My husband and brother are Jedi level in excel (and math in general). I almost died laughing during the holidays when they were feverishing working on their computers. I asked them what they were doing and they were doing fantasy football calculations on excel!


Excel demand is so high that all companies care about is that you can type numbers into the boxes, not necessarily how to use it. I remember a story from our company not too long ago. We had a spreadsheet of office purchases being made (we're purchasing a new office, furnishing it, etc for my division). The finance guys need to do something and spend 3 days setting the colors/fonts of our spreadsheet. Then we have to change the spreadsheet around and they lose their # because getting it set up took them days, and they don't have the time to reformat everything.

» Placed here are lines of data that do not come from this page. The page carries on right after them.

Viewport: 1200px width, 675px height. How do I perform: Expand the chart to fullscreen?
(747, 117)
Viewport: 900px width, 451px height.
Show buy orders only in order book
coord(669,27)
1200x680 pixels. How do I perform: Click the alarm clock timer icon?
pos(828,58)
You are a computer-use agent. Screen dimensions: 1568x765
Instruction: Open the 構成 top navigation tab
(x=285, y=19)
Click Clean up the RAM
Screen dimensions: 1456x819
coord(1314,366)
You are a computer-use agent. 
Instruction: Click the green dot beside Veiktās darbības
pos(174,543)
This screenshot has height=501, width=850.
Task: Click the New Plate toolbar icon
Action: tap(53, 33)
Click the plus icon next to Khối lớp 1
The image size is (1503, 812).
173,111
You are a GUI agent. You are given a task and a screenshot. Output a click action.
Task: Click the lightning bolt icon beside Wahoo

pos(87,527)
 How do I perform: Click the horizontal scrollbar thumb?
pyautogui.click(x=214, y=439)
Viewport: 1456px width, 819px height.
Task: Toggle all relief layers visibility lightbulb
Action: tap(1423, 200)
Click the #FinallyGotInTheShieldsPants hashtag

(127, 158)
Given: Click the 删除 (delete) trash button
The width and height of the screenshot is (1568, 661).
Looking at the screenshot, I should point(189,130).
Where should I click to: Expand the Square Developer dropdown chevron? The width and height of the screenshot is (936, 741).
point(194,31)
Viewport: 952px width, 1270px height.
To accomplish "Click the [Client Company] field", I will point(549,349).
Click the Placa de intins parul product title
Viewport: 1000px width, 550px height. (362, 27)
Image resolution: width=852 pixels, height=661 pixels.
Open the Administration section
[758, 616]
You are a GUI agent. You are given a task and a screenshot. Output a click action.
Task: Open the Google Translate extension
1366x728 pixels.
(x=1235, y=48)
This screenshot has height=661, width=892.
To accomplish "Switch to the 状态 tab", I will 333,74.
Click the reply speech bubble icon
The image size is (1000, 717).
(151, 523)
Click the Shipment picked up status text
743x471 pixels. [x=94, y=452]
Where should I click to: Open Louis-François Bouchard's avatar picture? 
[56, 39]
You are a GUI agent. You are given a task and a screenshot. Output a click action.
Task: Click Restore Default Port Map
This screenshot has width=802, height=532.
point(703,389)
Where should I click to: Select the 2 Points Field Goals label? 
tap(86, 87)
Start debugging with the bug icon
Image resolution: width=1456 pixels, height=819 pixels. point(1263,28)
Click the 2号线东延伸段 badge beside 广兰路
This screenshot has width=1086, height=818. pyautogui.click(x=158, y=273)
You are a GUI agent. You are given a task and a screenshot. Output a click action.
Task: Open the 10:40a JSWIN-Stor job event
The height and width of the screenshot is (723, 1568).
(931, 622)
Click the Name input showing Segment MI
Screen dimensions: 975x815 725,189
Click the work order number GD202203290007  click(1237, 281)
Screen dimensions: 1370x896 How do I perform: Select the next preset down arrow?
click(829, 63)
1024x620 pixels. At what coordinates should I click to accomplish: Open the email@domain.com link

We reformatted it ourselves in under 5 minutes because unlike them, we apparently know how to use conditional formatting. Of course, that didn't fix the issue that they hardcoded every single cell, they never set up any calculated fields, so we had to redo all of that too.

That was from the so called Excel experts.

As a bonus story, here's one I experienced about 2.5 months ago. In our old office (which was being shared with another division) the other division has a guy whose job it is to look through our many thousands of products and millions of unique parts, and identify part numbers so that the product support team can get replacement parts sent out. Our products don't have any type of ordering system to their names, and the part numbers themselves are even worse, they're almost totally random. This guy was trying to find a part for a product that we stopped selling back in 1986. He was looking through a database of millions upon millions of random parts and trying to identify the exact piece (he was looking through part numbers sequentially). He had spent 2 weeks on this and based on his current progress estimated that it was going to take him another 4 weeks to find this part. All other work he was doing was put on hold to find this one 50 cent piece.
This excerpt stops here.